The bishop of Chiapas and Soconusco, Juan Bautista Álvarez de Toledo, sought from 1710, the year in which he arrived in Ciudad Real, the erection of a hospital in the city. For this purpose, he bought a piece of land that had belonged to Sergeant Major D. Pedro de Zavaleta and his wife, Doña Maria de Arizmendi, and built the hospital there. Likewise, he acquired from the Brotherhood of Charity its hermitage, cemetery and attached sacristy, which were next to the hospital. He obtained authorization for the brothers of San Juan de Dios to take charge of the institution from May 23, 1712. For the sale of its facilities, the brotherhood of Charity received “a piece of land in front of the church of Santo Domingo, materials for construction and 1800 pesos in reais, to build a new hermitage" and according to the historian Eduardo Flores Ruiz said land "was ceded at his request -by the bishop-, by the Fathers of Santo Domingo, where they had the Pantheon of their convent".

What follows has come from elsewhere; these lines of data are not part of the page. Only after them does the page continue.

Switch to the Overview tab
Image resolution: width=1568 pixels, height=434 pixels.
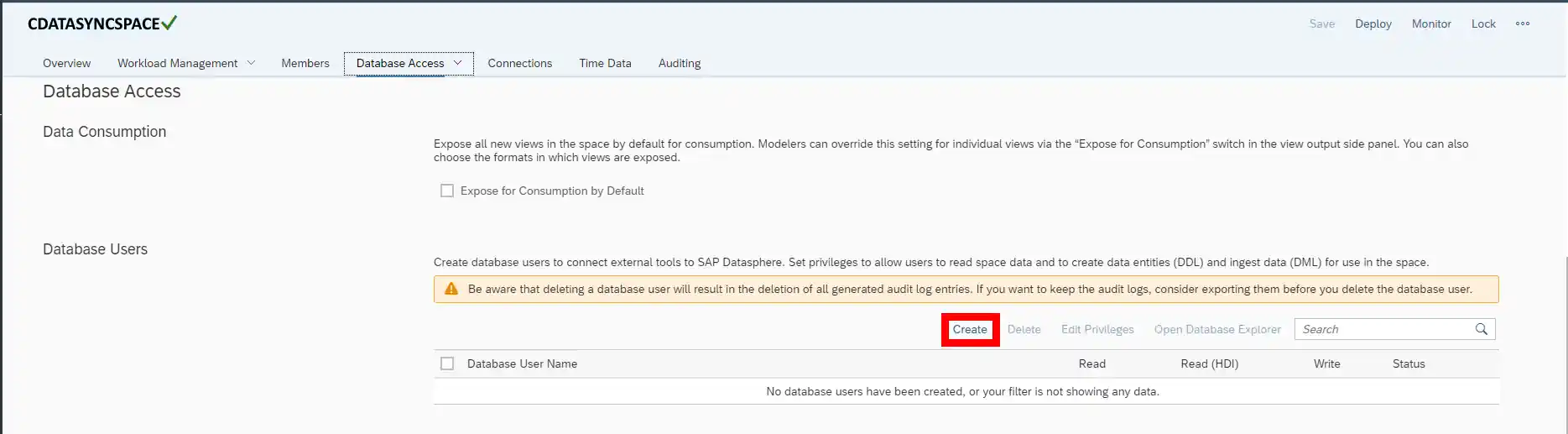pyautogui.click(x=66, y=63)
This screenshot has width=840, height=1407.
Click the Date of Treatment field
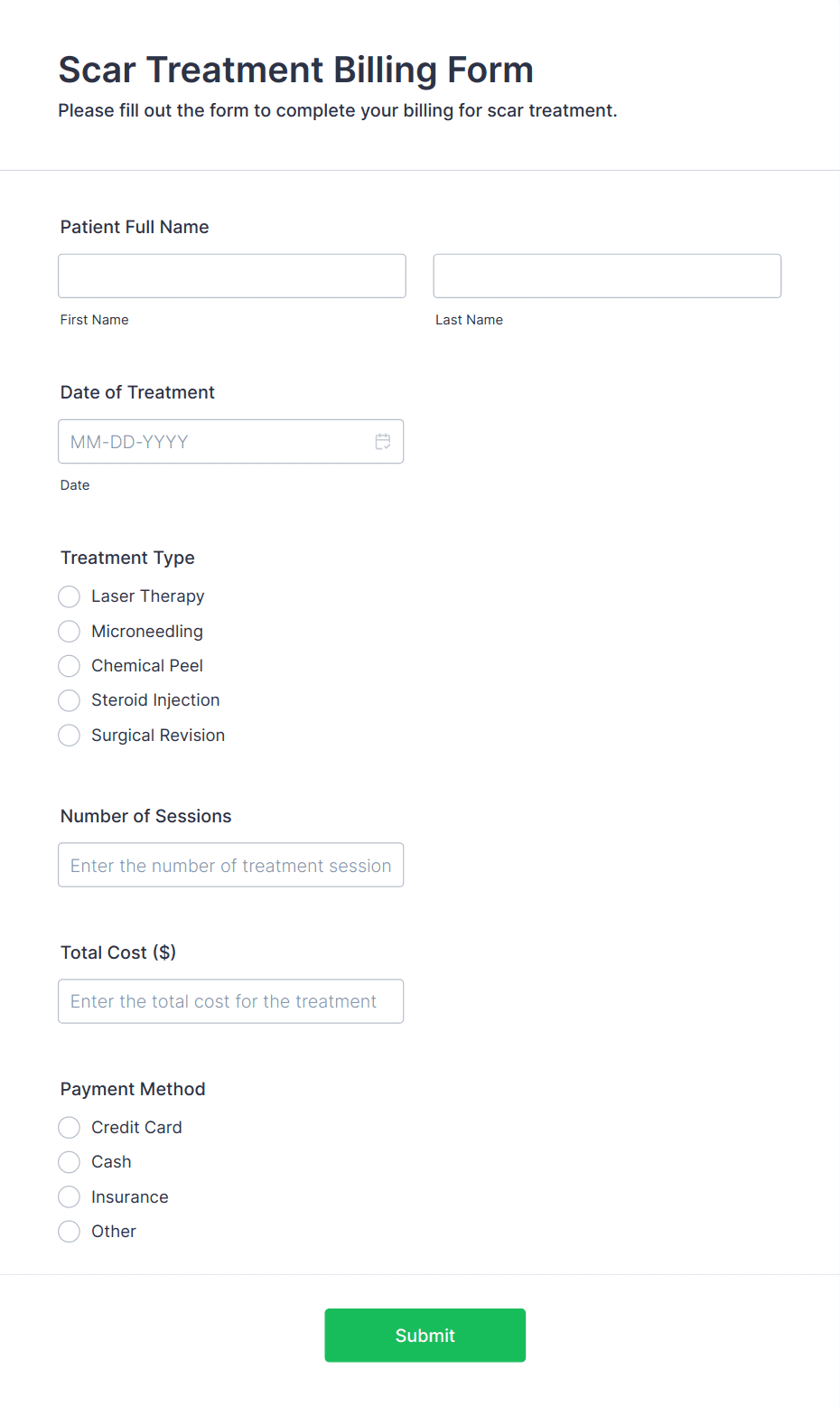[x=217, y=442]
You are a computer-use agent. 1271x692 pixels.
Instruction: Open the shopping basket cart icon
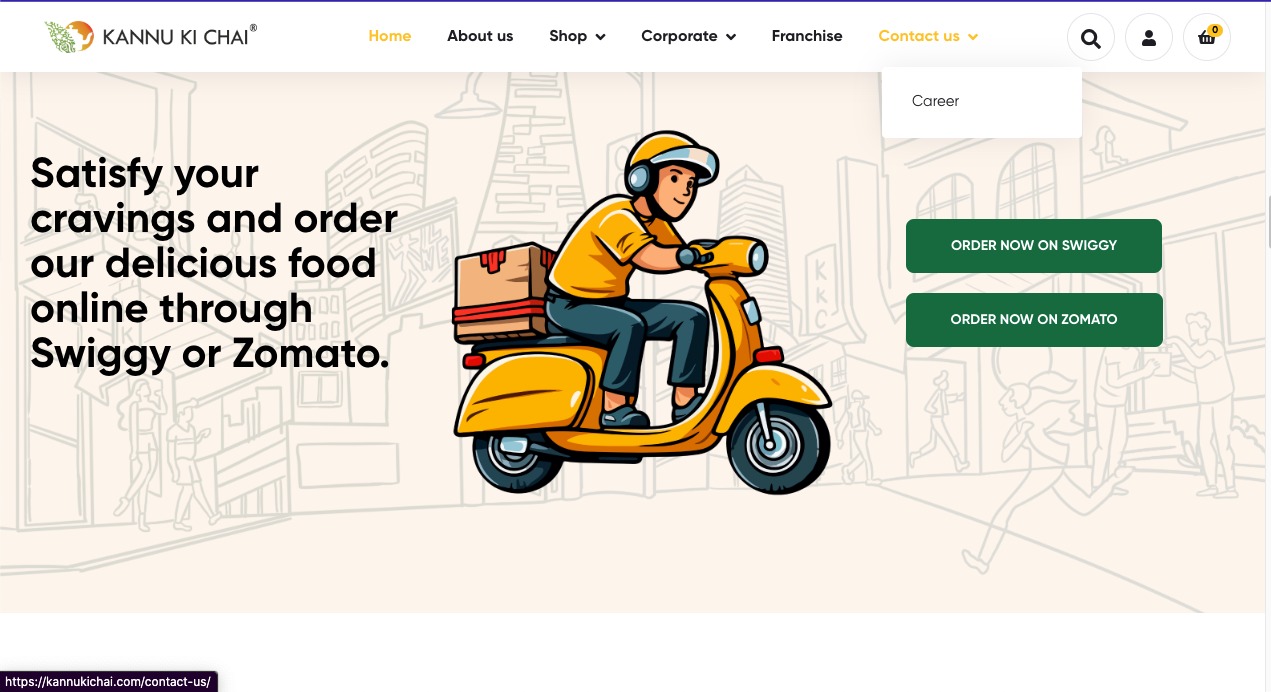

The primitive hermitage of Caridad was located immediately to the current church of Caridad, a street in the middle, to the south of it, according to what was reported in the publication of Bishop Francisco Orozco y Jiménez with the following paragraph: "Our hermitage with its cemetery and plazuela that is between the church and the convent of Santo Domingo and said hospital, from north to south”, given in the city of Chiapas on January 21, 1712. I must mention that the hospital continued to function once independence was achieved, entrusted to a group of civilians called the Junta de Caridad. “In 1869 the federal government gave the former convent of Concepcionistas de la Encarnación nuns to the State, so that a children's school could be established there. Instead of running like this, what was done was to swap this building with the hospital in 1874…”. Thus, in what was a convent for nuns, the old hospital continued to operate, which became a nursing home until 1979, the year in which the needy were transferred to the house that Monsignor Eduardo Flores Ruiz ceded, upon his death. . So Caridad was converted into a school, possibly from shortly after 1874.

Its dome with a lantern and windows spills light onto the splendid Solomonic main altarpiece. Its main façade is an altarpiece superimposed on the original made up of two horizontal bodies, a central bell tower, with Tuscan columns and pilasters with a very innovative design derived from the Baroque that developed in Lima, Peru during the 18th century. Its façade has curious shapes, as it shows groups of pilasters with curvilinear bodies that resemble carvings on wood. The interior of the temple preserves a baroque altarpiece dedicated to the Virgin and another to a Black Christ from Esquipulas, Guatemala.